Reproduce verbatim the part of the records that opens with the line containing "Task: Click the Timeout" and closes with the line containing "This screenshot has height=915, width=1316.", including both of those lines.

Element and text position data
>>>
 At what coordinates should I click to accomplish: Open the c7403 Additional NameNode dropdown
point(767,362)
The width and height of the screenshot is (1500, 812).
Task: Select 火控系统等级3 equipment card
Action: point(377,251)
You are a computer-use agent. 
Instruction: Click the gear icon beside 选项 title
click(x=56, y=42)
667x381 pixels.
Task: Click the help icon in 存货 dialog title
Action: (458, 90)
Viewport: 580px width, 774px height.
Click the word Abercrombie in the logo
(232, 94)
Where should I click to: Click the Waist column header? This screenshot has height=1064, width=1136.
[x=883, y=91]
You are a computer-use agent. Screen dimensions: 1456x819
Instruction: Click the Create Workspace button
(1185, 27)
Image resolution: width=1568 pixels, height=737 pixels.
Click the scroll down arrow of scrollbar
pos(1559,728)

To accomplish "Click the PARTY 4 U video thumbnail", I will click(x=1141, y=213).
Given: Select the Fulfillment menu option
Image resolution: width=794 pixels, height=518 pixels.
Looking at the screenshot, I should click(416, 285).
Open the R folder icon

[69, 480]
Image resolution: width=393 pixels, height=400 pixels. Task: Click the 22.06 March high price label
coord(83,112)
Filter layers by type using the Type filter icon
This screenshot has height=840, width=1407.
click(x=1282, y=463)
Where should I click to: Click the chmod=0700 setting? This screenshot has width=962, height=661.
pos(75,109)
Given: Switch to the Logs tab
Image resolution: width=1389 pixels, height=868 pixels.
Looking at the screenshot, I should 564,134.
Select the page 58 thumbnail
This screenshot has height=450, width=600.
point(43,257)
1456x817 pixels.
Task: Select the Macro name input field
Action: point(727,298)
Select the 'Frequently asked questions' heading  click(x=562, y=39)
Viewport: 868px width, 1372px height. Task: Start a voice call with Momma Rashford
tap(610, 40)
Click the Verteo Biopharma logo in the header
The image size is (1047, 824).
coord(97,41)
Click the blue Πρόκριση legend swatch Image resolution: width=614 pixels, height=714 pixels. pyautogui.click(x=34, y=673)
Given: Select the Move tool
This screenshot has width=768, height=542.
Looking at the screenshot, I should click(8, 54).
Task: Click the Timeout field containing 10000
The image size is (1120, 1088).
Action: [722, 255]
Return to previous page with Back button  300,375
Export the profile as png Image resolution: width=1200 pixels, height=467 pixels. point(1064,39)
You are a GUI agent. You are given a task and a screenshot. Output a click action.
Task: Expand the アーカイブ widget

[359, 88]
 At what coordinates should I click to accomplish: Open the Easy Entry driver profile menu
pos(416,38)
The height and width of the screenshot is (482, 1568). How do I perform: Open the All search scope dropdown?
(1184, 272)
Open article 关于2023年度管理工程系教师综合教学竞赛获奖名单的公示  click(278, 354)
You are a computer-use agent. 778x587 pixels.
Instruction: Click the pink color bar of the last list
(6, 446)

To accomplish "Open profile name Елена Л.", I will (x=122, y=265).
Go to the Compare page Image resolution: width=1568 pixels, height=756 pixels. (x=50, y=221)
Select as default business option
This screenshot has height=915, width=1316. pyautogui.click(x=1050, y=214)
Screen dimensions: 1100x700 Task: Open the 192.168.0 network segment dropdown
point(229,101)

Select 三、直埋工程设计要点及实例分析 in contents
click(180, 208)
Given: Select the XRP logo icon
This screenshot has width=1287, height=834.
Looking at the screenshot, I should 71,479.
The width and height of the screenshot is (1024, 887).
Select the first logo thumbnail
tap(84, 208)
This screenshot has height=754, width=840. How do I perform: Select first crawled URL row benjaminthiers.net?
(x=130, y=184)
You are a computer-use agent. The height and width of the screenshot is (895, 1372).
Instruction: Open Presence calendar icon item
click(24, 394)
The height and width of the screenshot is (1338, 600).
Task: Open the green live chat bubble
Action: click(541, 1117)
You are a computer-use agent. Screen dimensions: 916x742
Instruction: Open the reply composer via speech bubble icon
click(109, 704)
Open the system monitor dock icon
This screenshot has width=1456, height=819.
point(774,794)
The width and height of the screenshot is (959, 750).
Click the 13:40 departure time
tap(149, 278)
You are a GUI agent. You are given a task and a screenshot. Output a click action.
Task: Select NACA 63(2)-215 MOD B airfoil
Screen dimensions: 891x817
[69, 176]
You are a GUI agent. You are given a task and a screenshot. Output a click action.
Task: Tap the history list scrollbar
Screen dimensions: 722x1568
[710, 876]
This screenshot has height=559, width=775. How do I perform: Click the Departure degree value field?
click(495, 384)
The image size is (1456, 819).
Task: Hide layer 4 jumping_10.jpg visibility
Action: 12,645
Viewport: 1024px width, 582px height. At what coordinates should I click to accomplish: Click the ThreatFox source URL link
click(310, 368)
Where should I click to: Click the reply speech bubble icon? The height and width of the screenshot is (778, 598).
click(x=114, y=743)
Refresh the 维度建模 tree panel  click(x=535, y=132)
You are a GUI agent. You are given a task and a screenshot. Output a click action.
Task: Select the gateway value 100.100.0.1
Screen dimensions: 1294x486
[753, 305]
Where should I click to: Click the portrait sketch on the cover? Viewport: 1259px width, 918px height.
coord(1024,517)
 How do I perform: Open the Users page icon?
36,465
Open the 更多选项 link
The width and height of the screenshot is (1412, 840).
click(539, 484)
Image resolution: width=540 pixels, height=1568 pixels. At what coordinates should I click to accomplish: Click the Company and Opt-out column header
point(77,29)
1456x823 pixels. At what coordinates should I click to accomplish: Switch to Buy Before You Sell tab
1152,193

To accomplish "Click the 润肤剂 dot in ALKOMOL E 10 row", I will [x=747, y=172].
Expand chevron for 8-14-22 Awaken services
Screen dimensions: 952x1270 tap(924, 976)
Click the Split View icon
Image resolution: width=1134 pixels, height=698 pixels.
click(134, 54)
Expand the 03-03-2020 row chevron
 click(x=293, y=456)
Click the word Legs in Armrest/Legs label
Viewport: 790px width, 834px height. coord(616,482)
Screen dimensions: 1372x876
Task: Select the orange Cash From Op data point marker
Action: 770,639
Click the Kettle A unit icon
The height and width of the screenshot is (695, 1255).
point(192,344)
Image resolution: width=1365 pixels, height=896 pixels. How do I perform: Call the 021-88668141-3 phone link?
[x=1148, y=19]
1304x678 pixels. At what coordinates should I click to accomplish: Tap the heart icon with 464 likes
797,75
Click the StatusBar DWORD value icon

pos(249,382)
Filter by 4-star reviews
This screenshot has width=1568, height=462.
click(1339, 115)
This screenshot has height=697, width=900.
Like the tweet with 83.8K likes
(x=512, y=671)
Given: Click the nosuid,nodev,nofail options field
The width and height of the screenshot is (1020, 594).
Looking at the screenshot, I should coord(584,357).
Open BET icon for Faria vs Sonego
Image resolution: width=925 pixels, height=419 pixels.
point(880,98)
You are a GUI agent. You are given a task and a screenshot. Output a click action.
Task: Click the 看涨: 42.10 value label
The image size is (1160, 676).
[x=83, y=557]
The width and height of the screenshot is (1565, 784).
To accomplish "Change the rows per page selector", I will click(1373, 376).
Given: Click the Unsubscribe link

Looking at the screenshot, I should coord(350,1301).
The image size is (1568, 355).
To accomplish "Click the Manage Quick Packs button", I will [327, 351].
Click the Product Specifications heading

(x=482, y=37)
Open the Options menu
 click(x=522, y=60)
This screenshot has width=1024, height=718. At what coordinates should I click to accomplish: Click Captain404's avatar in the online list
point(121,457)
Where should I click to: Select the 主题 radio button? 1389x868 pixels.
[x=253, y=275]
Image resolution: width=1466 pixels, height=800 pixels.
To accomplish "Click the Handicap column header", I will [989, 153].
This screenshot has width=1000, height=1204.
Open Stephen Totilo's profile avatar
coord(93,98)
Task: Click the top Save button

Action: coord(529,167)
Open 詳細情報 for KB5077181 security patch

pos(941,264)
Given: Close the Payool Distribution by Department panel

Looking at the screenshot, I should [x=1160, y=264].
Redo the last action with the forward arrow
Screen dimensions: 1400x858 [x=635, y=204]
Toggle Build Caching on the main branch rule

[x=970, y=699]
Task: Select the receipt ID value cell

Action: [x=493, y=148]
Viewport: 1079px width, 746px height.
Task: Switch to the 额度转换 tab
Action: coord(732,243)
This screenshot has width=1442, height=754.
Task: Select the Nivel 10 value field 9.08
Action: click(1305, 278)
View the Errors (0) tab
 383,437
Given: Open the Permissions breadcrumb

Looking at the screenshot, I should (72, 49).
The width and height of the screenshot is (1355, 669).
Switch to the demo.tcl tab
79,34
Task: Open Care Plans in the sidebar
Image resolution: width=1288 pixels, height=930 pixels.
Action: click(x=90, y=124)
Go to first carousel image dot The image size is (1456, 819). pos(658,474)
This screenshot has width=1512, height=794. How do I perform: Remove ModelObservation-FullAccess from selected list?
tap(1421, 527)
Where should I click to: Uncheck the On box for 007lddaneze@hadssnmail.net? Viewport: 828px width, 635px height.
<<<
### Finished exercise
Task: Click the Timeout field containing 10000
The image size is (1120, 1088).
Action: [722, 255]
Return to previous page with Back button  300,375
Export the profile as png Image resolution: width=1200 pixels, height=467 pixels. point(1064,39)
You are a GUI agent. You are given a task and a screenshot. Output a click action.
Task: Expand the アーカイブ widget

[359, 88]
 At what coordinates should I click to accomplish: Open the Easy Entry driver profile menu
pos(416,38)
The height and width of the screenshot is (482, 1568). How do I perform: Open the All search scope dropdown?
(1184, 272)
Open article 关于2023年度管理工程系教师综合教学竞赛获奖名单的公示  click(278, 354)
You are a computer-use agent. 778x587 pixels.
Instruction: Click the pink color bar of the last list
(6, 446)

To accomplish "Open profile name Елена Л.", I will (x=122, y=265).
Go to the Compare page Image resolution: width=1568 pixels, height=756 pixels. (x=50, y=221)
Select as default business option
This screenshot has height=915, width=1316. pyautogui.click(x=1050, y=214)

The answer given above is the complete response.